** Opening EXTRACTED RECORDS block **

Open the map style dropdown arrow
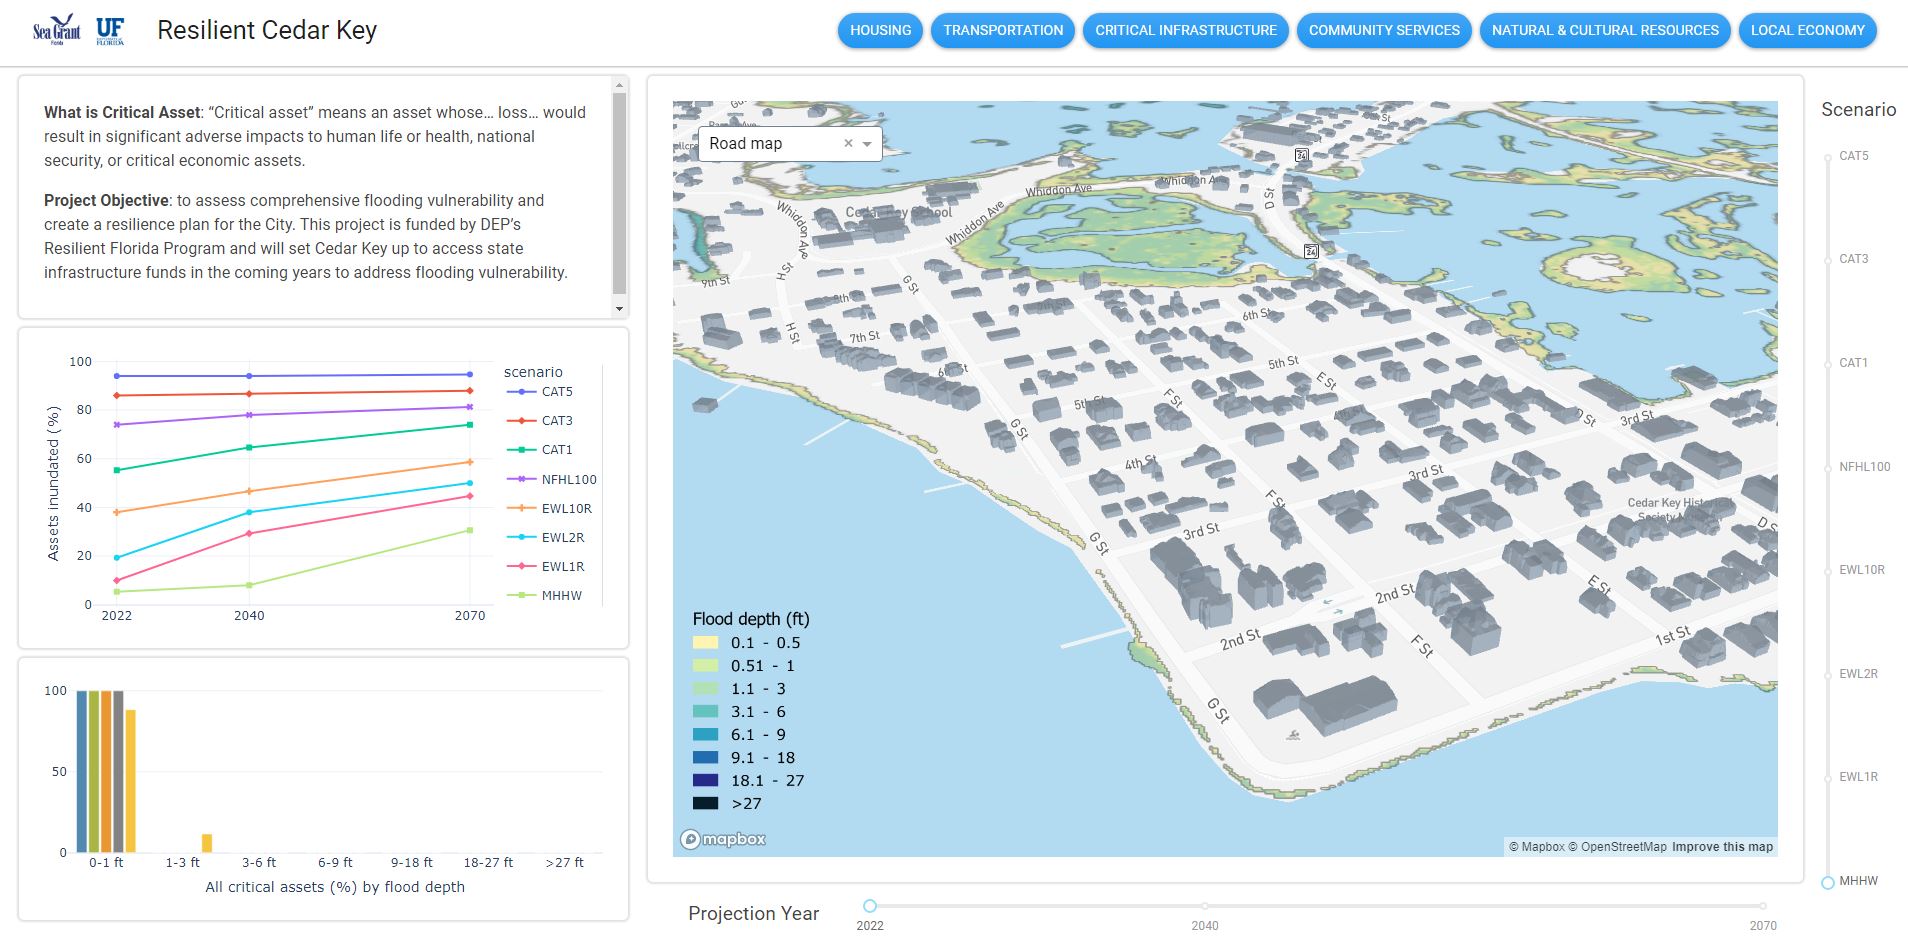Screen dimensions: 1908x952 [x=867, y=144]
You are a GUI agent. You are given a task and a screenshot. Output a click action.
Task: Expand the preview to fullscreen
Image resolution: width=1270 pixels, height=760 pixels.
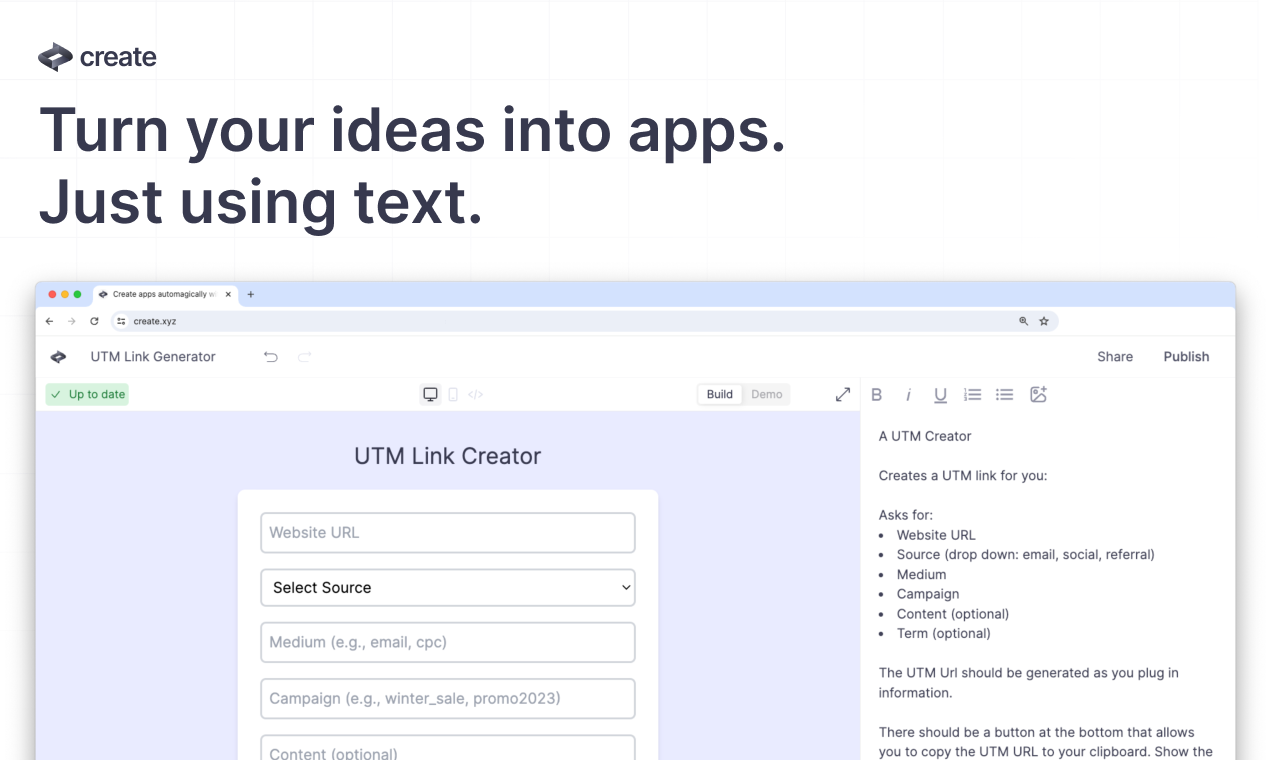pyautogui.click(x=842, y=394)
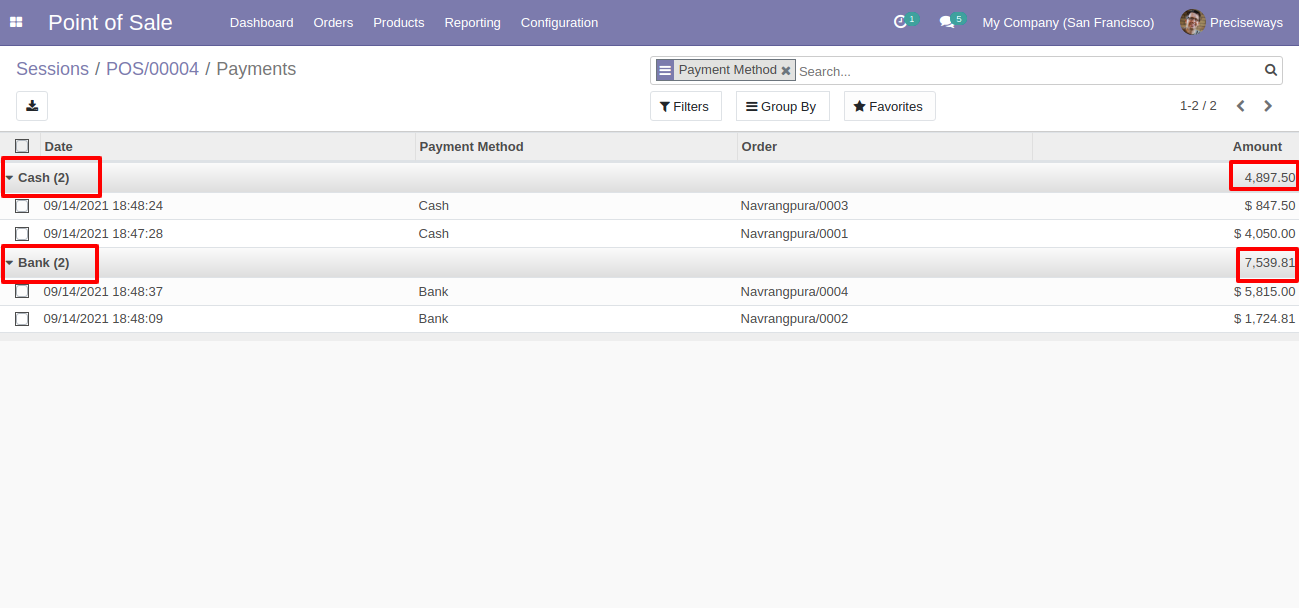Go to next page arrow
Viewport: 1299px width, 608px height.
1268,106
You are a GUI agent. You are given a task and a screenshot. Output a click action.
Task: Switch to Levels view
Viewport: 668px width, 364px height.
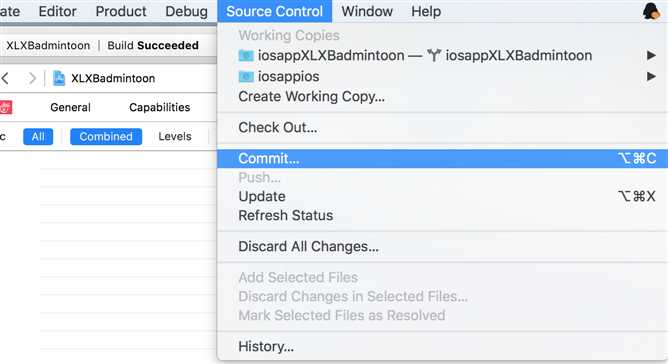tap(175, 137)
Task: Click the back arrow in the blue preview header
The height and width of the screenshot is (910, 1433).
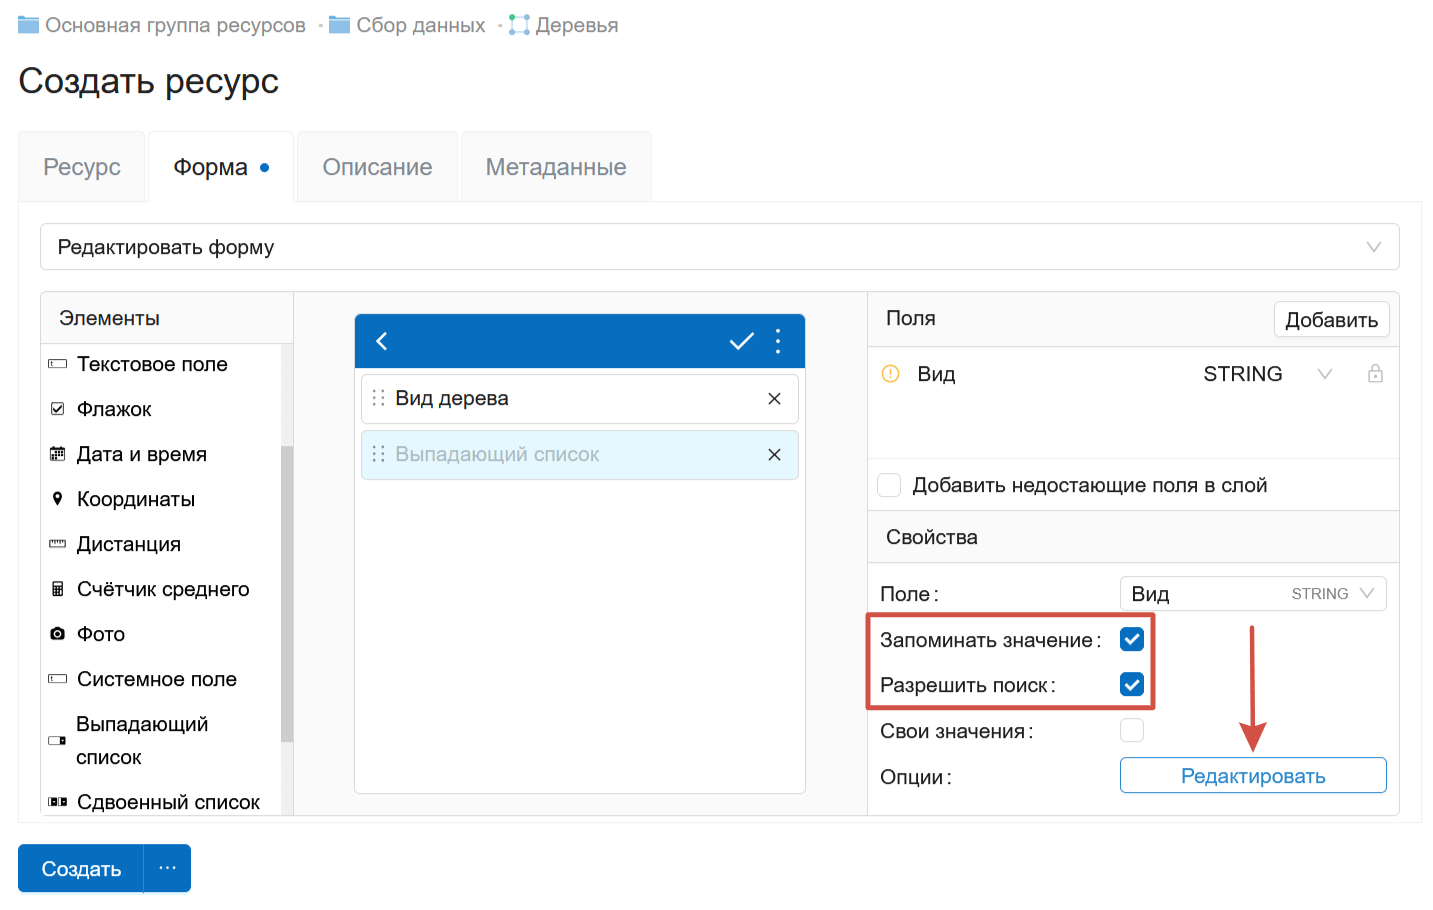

** Closing EXTRACTED RECORDS block **

• [DIRECTIONS FOR THIS TASK] In the copy, no picture may appear; the records themselves must be output exactly.

• [COMPLETED EXERCISE]
Open the map style dropdown arrow
Screen dimensions: 1908x952 [x=867, y=144]
You are a GUI agent. You are given a task and a screenshot. Output a click action.
Task: Expand the preview to fullscreen
Image resolution: width=1270 pixels, height=760 pixels.
pyautogui.click(x=842, y=394)
Go to next page arrow
Viewport: 1299px width, 608px height.
1268,106
You are a GUI agent. You are given a task and a screenshot. Output a click action.
Task: Switch to Levels view
Viewport: 668px width, 364px height.
tap(175, 137)
Task: Click the back arrow in the blue preview header
The height and width of the screenshot is (910, 1433).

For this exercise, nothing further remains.